Officially, 19,000 Aussies abroad have officially registered their desire to return but the Board of Airline Representatives of Australia, whose members account for 90 per cent of international flights, thinks the actual number could be as high as 100,000.
On Friday, the organisation claimed it would take six months for airlines to take all Australians home within the current limits.
“My husband has been stranded overseas since the beginning of March in Portugal. He tried to get out when directed to by to the Prime Minister, but he couldn’t get on the mercy flights as they were booked out. Portugal was one of the first to close its borders – airports closed and there were no flights out of the country.
“His ticket to leave on 18th March was cancelled, and since then he has had 15 tickets all booked and cancelled at the last minute. Portugal finally opened its borders in July so he could get out and then Australia closed there’s. The Australian embassy in Portugal is useless and has not helped us one bit, telling us there is nothing they can do, they don’t get involved in flights, we have to deal with the airlines as if it’s their fault.
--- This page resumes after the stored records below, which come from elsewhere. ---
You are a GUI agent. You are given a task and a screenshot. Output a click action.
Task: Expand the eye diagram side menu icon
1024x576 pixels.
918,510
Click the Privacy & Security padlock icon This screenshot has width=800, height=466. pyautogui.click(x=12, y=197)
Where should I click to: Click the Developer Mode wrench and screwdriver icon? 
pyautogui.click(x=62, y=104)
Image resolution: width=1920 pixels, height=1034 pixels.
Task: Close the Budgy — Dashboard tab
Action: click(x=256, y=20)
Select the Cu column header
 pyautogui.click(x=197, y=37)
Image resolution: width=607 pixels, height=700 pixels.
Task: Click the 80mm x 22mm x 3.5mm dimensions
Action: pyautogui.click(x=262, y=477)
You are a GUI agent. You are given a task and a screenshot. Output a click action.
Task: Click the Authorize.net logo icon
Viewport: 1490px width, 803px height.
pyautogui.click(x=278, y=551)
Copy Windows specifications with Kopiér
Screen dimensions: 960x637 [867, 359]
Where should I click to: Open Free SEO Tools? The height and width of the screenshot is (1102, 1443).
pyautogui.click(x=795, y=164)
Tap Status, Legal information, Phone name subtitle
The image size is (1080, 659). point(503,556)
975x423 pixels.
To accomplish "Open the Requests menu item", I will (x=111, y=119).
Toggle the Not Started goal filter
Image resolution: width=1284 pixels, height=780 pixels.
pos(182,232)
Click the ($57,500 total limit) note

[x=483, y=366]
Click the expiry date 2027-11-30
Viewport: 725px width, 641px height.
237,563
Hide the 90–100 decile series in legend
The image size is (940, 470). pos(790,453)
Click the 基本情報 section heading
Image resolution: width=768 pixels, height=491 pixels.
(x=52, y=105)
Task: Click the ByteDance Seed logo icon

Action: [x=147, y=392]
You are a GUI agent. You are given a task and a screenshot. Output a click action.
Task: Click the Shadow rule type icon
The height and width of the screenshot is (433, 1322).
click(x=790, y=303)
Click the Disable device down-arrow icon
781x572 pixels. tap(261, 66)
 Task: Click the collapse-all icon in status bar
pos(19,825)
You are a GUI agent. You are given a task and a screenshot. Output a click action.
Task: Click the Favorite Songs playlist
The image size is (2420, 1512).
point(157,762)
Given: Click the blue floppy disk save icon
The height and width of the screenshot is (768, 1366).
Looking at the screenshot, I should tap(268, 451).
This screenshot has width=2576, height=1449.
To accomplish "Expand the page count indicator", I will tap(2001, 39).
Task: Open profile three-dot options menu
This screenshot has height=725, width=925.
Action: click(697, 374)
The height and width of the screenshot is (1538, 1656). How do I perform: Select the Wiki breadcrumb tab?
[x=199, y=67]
“Our family has suffered financially and emotionally. My husband’s business is ruined, our savings have been depleted we have no money left and I am a nurse working six days a week looking after the sick. I have four young children, am barely surviving on one wage as the government does not give us any handouts.”
“I have been stranded here in the Philippines since 17 March. I was about to return last April, but they cancelled all the flights here. How am I supposed to go back to Manila airport when I was stranded on the island? There is no flight, no ferries going to Manila. And when, finally, they open the borders, Melbourne closed its border.
“Easy for people back in Australia to judge. Try to walk in our shoes so that you’ll understand what all the stranded Australians are going through. All lives matter. Whether you’re old, young and stranded!”
“I left Australia for a work contract three years ago. Under Malaysian law, all those with work passes must get clearance from the government that tax etc has been paid. If immigration determines that you are trying to leave the country without this (i.e. with one-way ticket etc), then you are liable for six months imprisonment.
“We started the process to return to Australia in NOVEMBER. When the lockdowns came, the government closed down as well, meaning that clearance was not able to be obtained until late July. The Malaysian government has extended our visa until 14 September, after which we face arrest and detention, and have indicated that no visa extension is likely.
“Now, tell me exactly how we should have broken local laws to comply with the PM’s advice, and now he won’t let us in. What are we to do? We can’t flee to a third country, we have no visa or citizenship of anywhere other than Australia.”
“My wife and I are in Singapore and want to return to Australia. We have to two small dogs (we will not leave them behind) that have to be quarantined in Australia’s only quarantine facility in Melbourne as the government of the day shut down the Sydney and Perth facilities, even though they were warned at the time it was dangerous to do so.
“I know of several families like ours who are waiting till Melbourne reopens to be able to return to Australia with their pets. As far as Melbourne’s COVID-19 problems, you only have to look at Singapore on how to handle things, they’ve had thousands of passengers arrive, quarantined for 14 days, all passengers tested twice while in quarantine and they were guarded by the army and the police, no problem.”
“Fancy PM saying he warned us to get back to Australia, so those who didn’t only have themselves to blame if they did not return months ago. There are so many Australians who were not able to return at that time. Was my husband supposed to check himself out of the coronary care unit in a hospital to jump on a plane back?
“The PM justifies the terrible situation of leaving Australians stranded by saying he is protecting Australia. Is that the Australian trees? The buildings? Maybe the Australian people? Aren’t the Australian people overseas also part of his Australia? Apparently not.”